For scripting, add the global --json flag to get machine-readable output:

helyos routes --json

Remove a route

Removing a route takes the domain down from the proxy. It does not stop or delete the deployment — only the host-based route is removed.

helyos route rm api.example.com
note

route rm is keyed on the domain alone, so you do not pass a project. To take a service fully offline, remove the route and then helyos stop or helyos rm the deployment.

Choosing a proxy backend

Helyos can drive any of three reverse-proxy backends. The backend is a daemon-level choice set with the --proxy-backend flag on helyosd:

BackendValueWhat the daemon generates
Traefik (default)traefikDynamic YAML configuration (helyos-dynamic.yml).
nginxnginxA per-domain config file (helyos-<domain>.conf), reloaded through the nginx binary.
CaddycaddyA Caddyfile, reloaded through Caddy's admin API.
# Start the daemon with the nginx backend
helyosd --proxy-backend nginx

# Or with Caddy
helyosd --proxy-backend caddy

Related daemon flags:

  • --proxy-backend <BACKEND>traefik (default), nginx, or caddy. Any unrecognized value falls back to Traefik.
  • --proxy-config-dir <DIR> — where the generated proxy config is written. Defaults to <data-dir>/proxy.
  • --acme-email <EMAIL> — the contact email used when requesting ACME certificates for HTTPS routes.

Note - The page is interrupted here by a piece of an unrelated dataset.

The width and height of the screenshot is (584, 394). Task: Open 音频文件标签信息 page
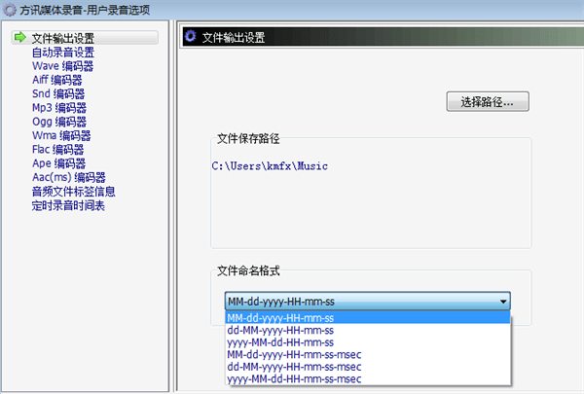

For the full daemon flag reference, see Daemon Flags.

warning

The proxy backend is selected once, when the daemon starts. To switch backends you restart helyosd with a different --proxy-backend. Your routes are stored independently of the backend, so they are re-applied to the new backend on restart.

TLS for routes

When a route uses HTTPS (TLS mode auto), Helyos provisions a certificate automatically from Let's Encrypt via ACME and renews it daily. This requires --acme-email to be set on the daemon and the domain's DNS to point at the node running the proxy.

If you would rather supply your own certificate, import it for the domain:

helyos cert import api.example.com --cert fullchain.pem --key privkey.pem

Automatic provisioning, renewal, certificate import, and the daemon's own API certificate are all covered in detail in TLS & Certificates.